Communities going hungry as minister fails pressure test
It’s widely thought that either Marie Antoinette or Marie Therese of the French aristocracy uttered the fateful words ‘let them eat cake’ when told that the peasants were starving. Regardless of who said the words and whether they were said in arrogance, ignorance (or even at all) the PR damage was done.
We all know what happened next.
Last week SA Aboriginal Affairs Minister, Grace Portelesi, had her very own Marie-moment by vacillating on the question of whether Anangu people living on the Anangu Pitjantjatjara Yankunytjatjara (APY) lands in the far north west of South Australia were going hungry.
The following not so flattering media coverage generated by the story prompted the hapless Minister to recant and “clarify” that she did indeed know that Anangu people were going hungry. But the damage was done and her defence didn’t do her too many favours.
Fearing for her political life, the Minister was eager to point to her APY Food Security Strategic Plan 2011-2016 as evidence she was aware of the problem and was even doing something about it!
The document itself was perhaps not the wisest defence. Even on its launch it had attracted widespread criticism for being well-meaning but misguided.
Basically a three point plan of a couple of gardens, some holiday cooking classes and nutritionist, it actually doubled up on work already being done for nigh on a decade by Anangu-led groups on the ground such as NPY Women’s Council and Mai Wiru. Something the Minister would have known earlier had they been consulted in putting the plan together.
The idea of a travelling road-show of ‘Come and Cook With Kids’ is the centrepiece.
For a place where there are already nutritional budget-conscious cooking classes this is about as useful as a screen door on a submarine, or an episode of Masterchef for people on a Centrelink budget and roughly 800kms north of the nearest Coles.
This Mystery Box challenge is a doozy, with a lovely Rosemary Stanton weekly meal plan but no working fridge or stove. Right, you’ve got 60 minutes, get cracking…
It’s clearly mission impossible even if they could afford the ingredients. Which of course they can’t. That is the issue.
Far from being ‘comprehensive’, the SA Government plan is a short document offering new monies of $820,000 over 2 years. It includes ‘trialling’ two gardens in communities serving less than 5 per cent of the total APY population in addition to the cooking classes and nutritionist.
Laudable as a pet project but laughable as a food security strategy.
The plans’ two trial gardens are welcomed and much wanted by their respective communities but concerns that they will go the way of the failed Amata garden and the formerly failed but recently revived Mimili Bush garden are surely valid.
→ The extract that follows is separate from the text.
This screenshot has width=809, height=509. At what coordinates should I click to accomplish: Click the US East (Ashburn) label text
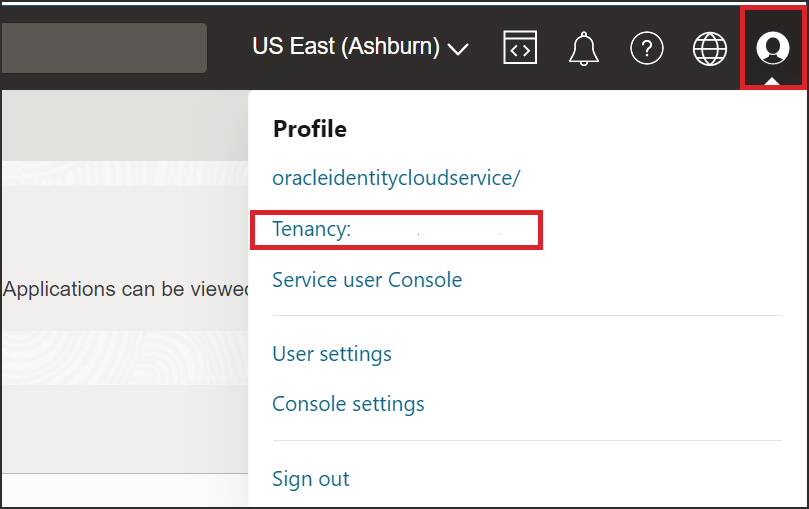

Sure, fresh fruit and veggies grown on your own local patch is a splendid concept but there’s a vast difference between that and the reality of delivering around 10,000 kilos of over 80 varieties of fruit and veggies that the Mai Wiru stores currently deliver at the lowest prices they can manage each month, week in week out.
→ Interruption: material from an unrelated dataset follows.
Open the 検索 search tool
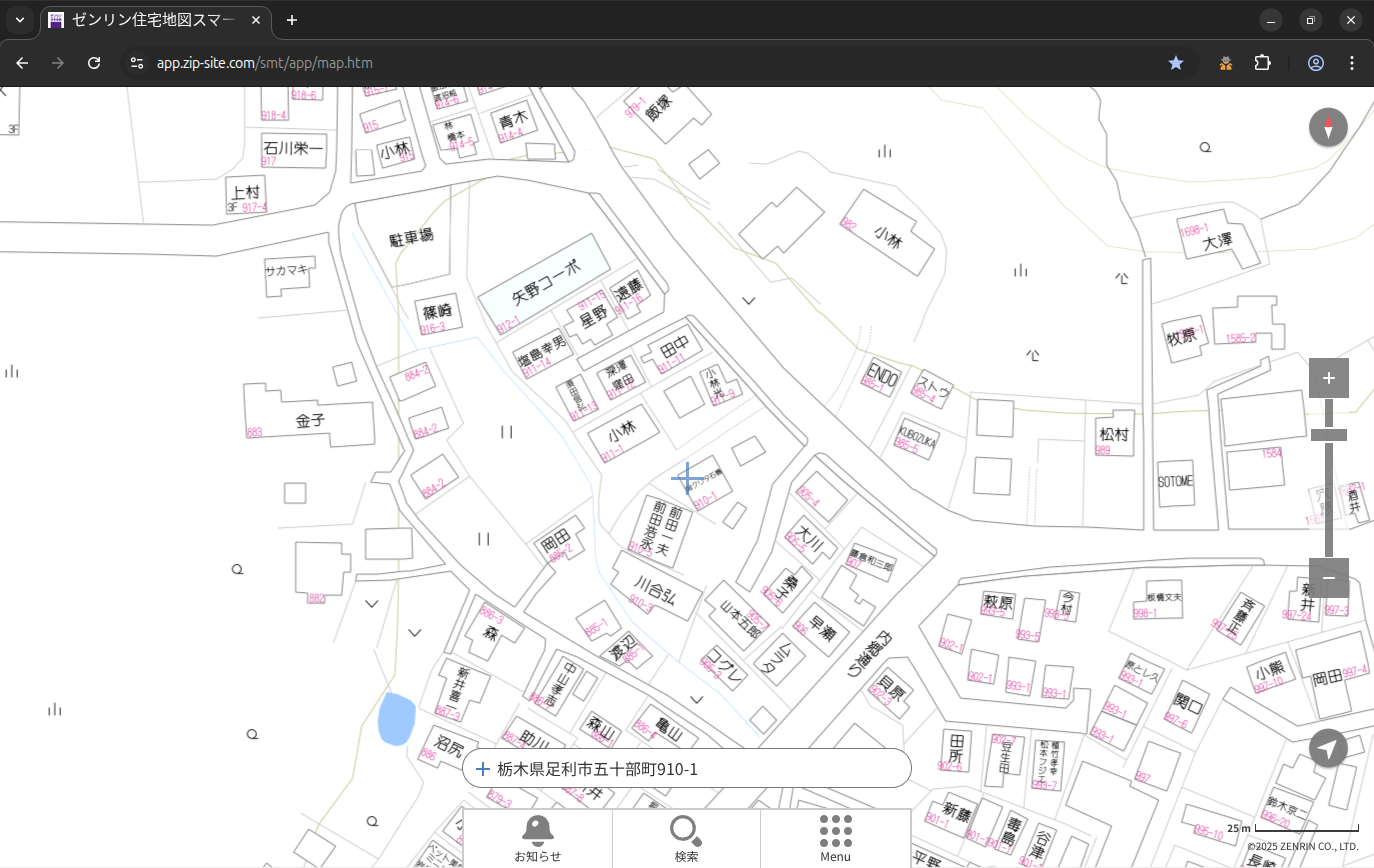Screen dimensions: 1374x868 [686, 839]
The latter is food security, the former a food supplement and cynics like me would say that the former gets the gig from the SA Government because that’s what makes for the better photo op.
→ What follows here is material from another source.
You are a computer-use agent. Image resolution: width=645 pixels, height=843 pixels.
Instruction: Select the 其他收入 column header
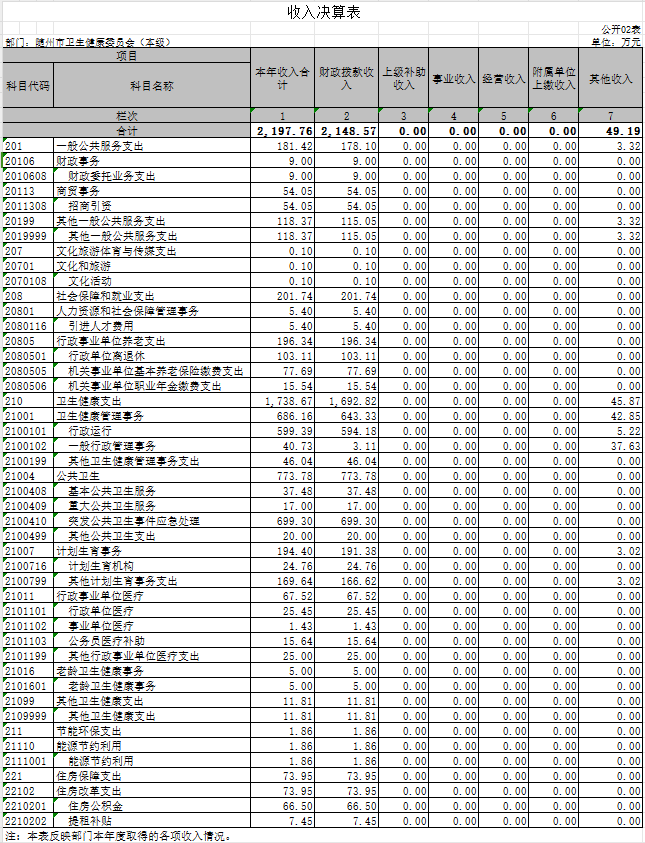tap(611, 79)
On that note, Minister Portelesi launched the implementation of her gardens just a week ago with a hand-picked media entourage flown up and back in a whirlwind jaunt that conservatively would have cost $15,000 for some sugar-coated puff pieces and happy snaps.
Meanwhile, unknown to the official entourage, one of the communities they whistle-stopped had just lost its store manager and the store had been forced to close its doors. The Minister’s guided tour didn’t go there. So we’ll probably never know whether she was aware of this and what - if anything - she was doing to salvage the situation.
In this past decade there has been much needed and necessary improvement to food security in the APY. The improved range and quality of fresh food and healthy alternatives in community stores is a testament to this.
However, there is still much work to be done to ensure access to healthy affordable food and health hardware every single day. Toiletries, vegemite, margarine and nappies will never grow on trees and will always need to be shipped in.
Anyone with a fruit tree in the backyard knows that timing and distribution is the difference between the joy of family, friends and neighbours sharing in the bounty of your bumper crop and the pain of being stuck with a house full of rotting fruit that no amount of late-night jam-making will ever fully harness.
The story of opportunities lost due to lack of coordination is well told by the true tale of forty boxes of apricots going begging this past summer smack bang in the centre of the lands. There was just no way to ship them to those in need in an affordable way.
That tale bells the cat on what is becoming an increasingly obvious part of the solution. Freight to and across the lands could be subsidised and roads must be kept in good repair. It’s not rocket science and it’s not new.
It’s a solution put forward by many including the House of Reps Committee and the Fred Hollows Foundation.
But this is the one solution the South Australian Minister has refused to embrace. Even refusing to even read the relevant reports because they were ‘before her watch’. She does so at her own peril.
I hope we are pleasantly surprised by what happens next.
Tammy Franks is a Greens member of the South Australian Legislative Council.